Prolungata la detenzione dei due italiani della Flotilla in Libia
È stata prolungata la detenzione dei due italiani alla Flotilla di terra trattenuti in Libia da una decina di giorni: Domenico Centrone, di Molfetta (Bari) e Dina Alberizia, di origini foggiane e residente in Piemonte, sono apparsi oggi davanti al procuratore libico che ha disposto la continuazione della custodia cautelare fino alla prossima udienza. Il console generale a Bengasi ha presentato una nuova richiesta formale di visita consolare ai due italiani, ha fatto sapere il ministero degli Esteri aggiungendo che la Farnesina, l’Ambasciata d’Italia a Tripoli e il Consolato Generale a Bengasi continuano a seguire la vicenda in raccordo con le autorità locali per consentire il rientro in Italia dei connazionali il prima possibile.
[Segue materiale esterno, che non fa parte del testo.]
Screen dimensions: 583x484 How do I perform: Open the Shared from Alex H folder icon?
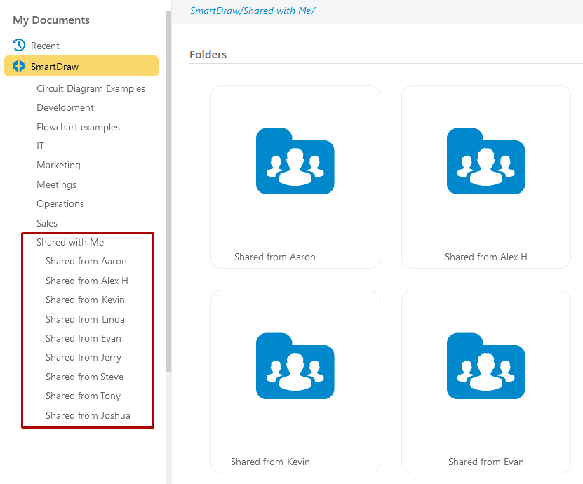[x=485, y=161]
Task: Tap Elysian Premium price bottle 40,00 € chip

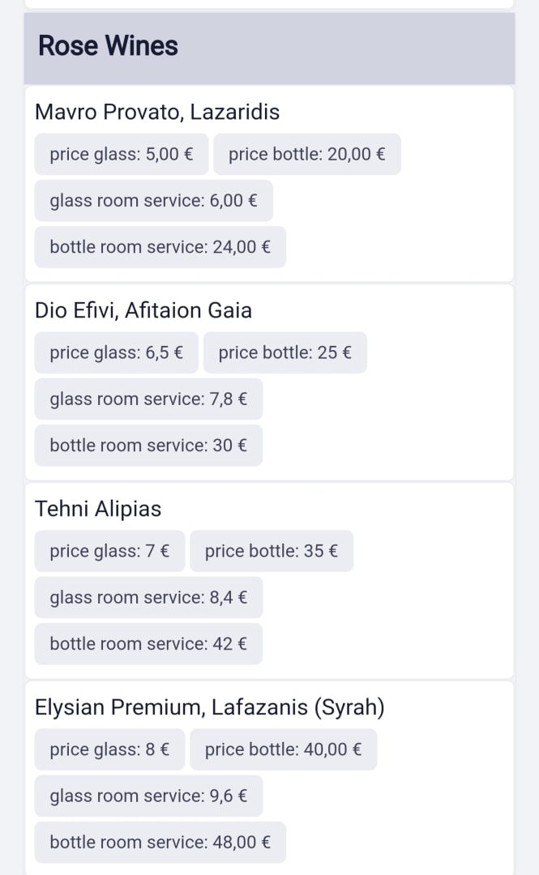Action: 283,749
Forte preoccupazione è stata espressa dai familiari dei due attivisti e dalla stessa Flotilla: «è una cosa assurda fermare cittadini che si sono offerti di portare aiuti umanitari», ha detto all’ANSA Giuseppe Alberizia, il fratello di Dina. «C’è ansia e preoccupazione – ha continuato il fratello – È ovvio che la cosa sta diventando assurda, vergognosa». Maria Elena Delia, portavoce italiana della Flotilla, fa notare che «non vengono rispettate le regolari procedure che in caso di detenzione o di fermo di polizia dovrebbero essere rispettate», poiché non ci sono «evidenze formali» né delle accuse a loro carico né dei tempi per un’eventuale espulsione. Una situazione dunque “critica». «E il fatto che siano stati riaccompagnati in carcere – aggiunge Delia – senza un’idea sui tempi ci preoccupa».
Proprio ieri sera a Bari, cittadini e associazioni si erano ritrovati in piazza per chiedere l’immediato rilascio e il rientro in sicurezza dei dieci attivisti del convoglio umanitario di terra della Global Sumud Flotilla diretto a Gaza e che sia garantita loro l’incolumità e messe in campo tutte le iniziative necessarie per consentire il loro rapido rientro.
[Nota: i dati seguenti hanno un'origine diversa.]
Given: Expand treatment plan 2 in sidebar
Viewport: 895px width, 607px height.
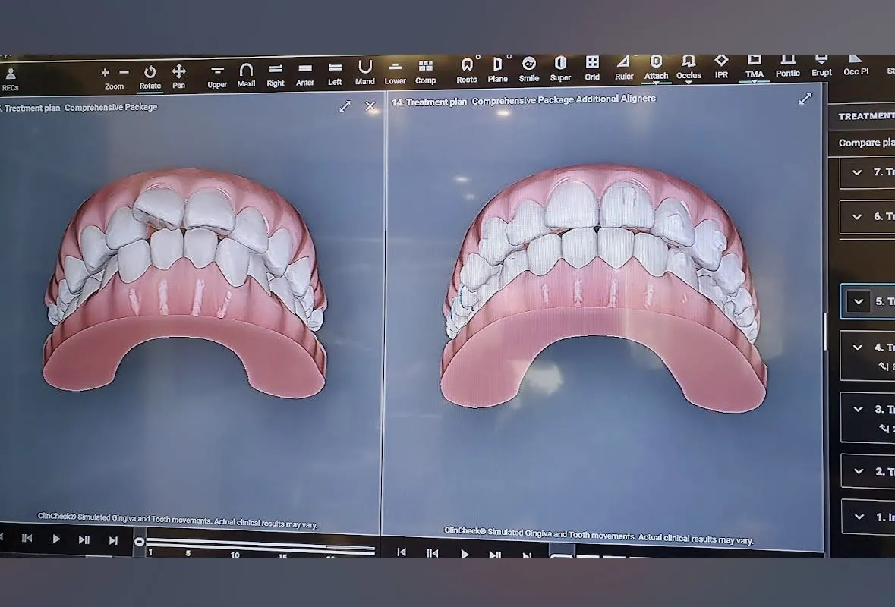Looking at the screenshot, I should 859,471.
Il convoglio di terra era partito il 15 maggio, Giorno della Nakba, con a bordo 7 ambulanze, 20 case mobili, 10 camion di aiuti umanitari diretti a Gaza e oltre 200 partecipanti da più di 25 paesi. Dopo il violento sgombero avvenuto a fine maggio del convoglio accampato da giorni nei pressi di Sirte, i circa duecento attivisti di varie nazionalità avevano deciso di ritornare a casa. Tra loro c’erano sette italiani che sono arrivati nei giorni scorsi a Fiumicino. Altri 10 attivisti, tra cui i due connazionali Domenico Centrone e Dina Alberizia, facenti parte della stessa spedizione, sono stati fermati circa dieci giorni fa nella Libia orientale. Sono accusati di “ingresso illegale» per essere entrati nella regione senza autorizzazione. Il ministero degli Esteri di Bengasi ha fatto sapere di aver agito «nel rispetto della legge e dei diritti umanitari» assicurando che «stanno ricevendo l’assistenza medica e umanitaria necessaria».